I started building DoW buildings (see Tactica Control and Plasma Generator) in part to use up some old foamboard. As the board was almost gone, I found another stack of old pieces. Five minutes later I also found printouts of this template, so I thought "wouldn't it make for a nice bit of terrain to have to smoking titan's feet on a base?" Well to make a long story short I started cutting:





































...and ended up with a pair of basic legs. That was a lot of fun, so I got carried away and now there is a primered Warhound Titan in my shed. Will post more pictures (and maybe more useless comments) as soon as I find the time. Maybe even do a painting WIP if I ever manage to decide between Legio Crucius (like the Badad War and already have the required 'colors' for my airbrush) of Legio Ignatum (old school all the way, I actually remember playing the original Adeptus Titanicus when it came out).

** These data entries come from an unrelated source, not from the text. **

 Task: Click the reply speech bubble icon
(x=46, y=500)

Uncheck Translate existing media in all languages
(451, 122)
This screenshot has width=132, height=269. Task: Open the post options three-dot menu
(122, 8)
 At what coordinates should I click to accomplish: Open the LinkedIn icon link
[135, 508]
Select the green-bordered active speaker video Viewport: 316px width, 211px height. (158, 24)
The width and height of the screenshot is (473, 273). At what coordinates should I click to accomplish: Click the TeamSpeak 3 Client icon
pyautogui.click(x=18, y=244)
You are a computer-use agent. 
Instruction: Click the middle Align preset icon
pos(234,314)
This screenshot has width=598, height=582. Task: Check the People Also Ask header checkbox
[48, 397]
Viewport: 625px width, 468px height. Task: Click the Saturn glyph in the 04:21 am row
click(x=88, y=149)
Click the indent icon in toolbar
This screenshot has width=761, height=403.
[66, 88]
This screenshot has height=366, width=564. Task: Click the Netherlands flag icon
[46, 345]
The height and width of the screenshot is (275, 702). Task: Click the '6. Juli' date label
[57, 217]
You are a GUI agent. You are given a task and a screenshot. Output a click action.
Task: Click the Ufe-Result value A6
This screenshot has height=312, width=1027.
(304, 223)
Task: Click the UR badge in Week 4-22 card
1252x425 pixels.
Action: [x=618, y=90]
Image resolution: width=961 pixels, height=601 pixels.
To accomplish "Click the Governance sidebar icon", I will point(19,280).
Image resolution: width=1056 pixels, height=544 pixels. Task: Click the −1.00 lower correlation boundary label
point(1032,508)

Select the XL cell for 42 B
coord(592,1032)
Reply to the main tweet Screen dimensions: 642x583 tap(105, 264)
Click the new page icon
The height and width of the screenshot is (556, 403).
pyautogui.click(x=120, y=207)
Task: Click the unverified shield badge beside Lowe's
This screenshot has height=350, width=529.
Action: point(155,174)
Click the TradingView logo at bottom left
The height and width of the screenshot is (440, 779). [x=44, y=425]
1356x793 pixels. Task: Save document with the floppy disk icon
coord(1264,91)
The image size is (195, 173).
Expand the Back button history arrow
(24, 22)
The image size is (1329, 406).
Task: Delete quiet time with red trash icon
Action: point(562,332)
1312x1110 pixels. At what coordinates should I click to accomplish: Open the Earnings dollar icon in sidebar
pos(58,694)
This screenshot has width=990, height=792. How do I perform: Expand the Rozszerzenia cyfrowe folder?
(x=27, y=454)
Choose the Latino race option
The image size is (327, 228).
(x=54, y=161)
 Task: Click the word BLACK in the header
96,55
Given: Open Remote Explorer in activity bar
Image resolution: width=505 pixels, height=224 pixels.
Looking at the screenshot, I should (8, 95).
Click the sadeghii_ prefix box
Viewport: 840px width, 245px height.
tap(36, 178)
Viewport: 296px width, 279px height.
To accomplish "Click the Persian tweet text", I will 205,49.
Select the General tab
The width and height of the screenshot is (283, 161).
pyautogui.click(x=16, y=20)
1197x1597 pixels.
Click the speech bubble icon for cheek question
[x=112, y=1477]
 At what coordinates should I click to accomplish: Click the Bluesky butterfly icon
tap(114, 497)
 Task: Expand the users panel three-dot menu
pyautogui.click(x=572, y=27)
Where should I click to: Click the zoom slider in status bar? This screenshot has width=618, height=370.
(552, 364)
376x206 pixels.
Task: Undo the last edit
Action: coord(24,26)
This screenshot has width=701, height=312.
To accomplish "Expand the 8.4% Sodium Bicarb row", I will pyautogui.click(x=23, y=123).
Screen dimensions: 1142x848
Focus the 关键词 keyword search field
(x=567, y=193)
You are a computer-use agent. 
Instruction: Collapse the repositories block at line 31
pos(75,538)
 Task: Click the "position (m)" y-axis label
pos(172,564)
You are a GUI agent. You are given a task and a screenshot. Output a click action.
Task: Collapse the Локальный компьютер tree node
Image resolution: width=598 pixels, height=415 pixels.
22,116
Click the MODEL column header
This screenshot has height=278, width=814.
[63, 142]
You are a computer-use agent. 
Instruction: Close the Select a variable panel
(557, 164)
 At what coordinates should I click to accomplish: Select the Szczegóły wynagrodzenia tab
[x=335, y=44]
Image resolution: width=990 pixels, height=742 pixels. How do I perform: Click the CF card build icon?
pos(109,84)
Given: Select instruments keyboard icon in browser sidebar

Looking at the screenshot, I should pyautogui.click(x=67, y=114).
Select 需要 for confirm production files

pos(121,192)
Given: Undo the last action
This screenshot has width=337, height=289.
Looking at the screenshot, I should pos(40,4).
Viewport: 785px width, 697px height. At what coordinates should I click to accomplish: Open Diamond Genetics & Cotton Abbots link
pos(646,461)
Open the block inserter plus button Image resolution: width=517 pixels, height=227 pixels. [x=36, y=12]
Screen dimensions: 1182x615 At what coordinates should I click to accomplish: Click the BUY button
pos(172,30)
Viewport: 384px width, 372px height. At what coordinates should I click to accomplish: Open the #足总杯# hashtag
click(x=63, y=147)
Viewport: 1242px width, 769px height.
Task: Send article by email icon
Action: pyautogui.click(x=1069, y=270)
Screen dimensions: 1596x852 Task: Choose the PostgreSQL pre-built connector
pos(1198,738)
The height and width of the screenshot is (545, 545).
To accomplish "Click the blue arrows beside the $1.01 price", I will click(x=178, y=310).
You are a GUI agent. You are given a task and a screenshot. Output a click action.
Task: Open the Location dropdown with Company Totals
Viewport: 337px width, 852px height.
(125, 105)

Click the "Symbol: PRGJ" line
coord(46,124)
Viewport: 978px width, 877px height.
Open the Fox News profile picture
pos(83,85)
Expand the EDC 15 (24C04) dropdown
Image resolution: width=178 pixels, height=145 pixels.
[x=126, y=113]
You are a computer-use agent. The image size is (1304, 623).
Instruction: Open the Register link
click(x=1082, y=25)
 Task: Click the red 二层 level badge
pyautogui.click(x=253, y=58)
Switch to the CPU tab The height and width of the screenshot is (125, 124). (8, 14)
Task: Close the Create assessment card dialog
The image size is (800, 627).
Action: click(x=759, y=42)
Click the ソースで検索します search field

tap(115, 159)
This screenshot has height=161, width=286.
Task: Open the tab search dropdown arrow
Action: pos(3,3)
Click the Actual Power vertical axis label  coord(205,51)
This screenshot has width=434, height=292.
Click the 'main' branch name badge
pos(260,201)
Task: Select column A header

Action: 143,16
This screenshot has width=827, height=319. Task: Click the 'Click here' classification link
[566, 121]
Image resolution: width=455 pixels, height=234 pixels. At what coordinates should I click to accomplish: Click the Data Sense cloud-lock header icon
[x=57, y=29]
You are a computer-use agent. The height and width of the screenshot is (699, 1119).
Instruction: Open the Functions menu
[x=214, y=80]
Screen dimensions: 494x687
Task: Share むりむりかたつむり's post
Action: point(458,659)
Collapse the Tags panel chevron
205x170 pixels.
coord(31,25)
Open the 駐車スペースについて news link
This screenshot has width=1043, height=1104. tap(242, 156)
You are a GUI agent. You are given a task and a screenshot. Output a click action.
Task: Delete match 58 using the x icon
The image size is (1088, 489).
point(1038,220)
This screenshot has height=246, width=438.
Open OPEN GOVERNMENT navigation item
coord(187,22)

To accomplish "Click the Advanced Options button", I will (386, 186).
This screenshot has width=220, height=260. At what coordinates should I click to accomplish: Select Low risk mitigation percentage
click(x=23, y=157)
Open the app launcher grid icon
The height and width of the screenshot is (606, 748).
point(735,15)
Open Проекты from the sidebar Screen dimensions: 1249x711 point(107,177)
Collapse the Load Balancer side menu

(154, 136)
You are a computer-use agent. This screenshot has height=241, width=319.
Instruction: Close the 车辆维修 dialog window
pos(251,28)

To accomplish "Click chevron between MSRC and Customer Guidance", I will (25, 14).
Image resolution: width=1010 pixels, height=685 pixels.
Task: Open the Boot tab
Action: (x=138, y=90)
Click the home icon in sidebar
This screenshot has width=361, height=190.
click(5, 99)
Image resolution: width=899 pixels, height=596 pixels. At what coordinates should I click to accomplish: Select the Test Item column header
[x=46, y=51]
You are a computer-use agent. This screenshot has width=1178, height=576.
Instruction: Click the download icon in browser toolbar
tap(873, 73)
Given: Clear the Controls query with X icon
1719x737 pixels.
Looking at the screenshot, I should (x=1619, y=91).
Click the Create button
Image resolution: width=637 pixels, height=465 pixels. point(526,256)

Ah well signing off and show more later.


----------



## Macrocalculator (Dec 4, 2008)

I missed a lot of in between pictures because I got carried away on the project. These are a couple of shots of the titan covered in its basecoat. I rather like how the scratch build Plasma Cannon has turned out. The model is now allready covered in basic metallic paint. Next step will involve the purchase of some vallejo air red and yellow so I can start turning it into a Legio Ignatum warhound.


----------



## Zetronus (May 9, 2012)

WOW!

thats looking GREAT!


----------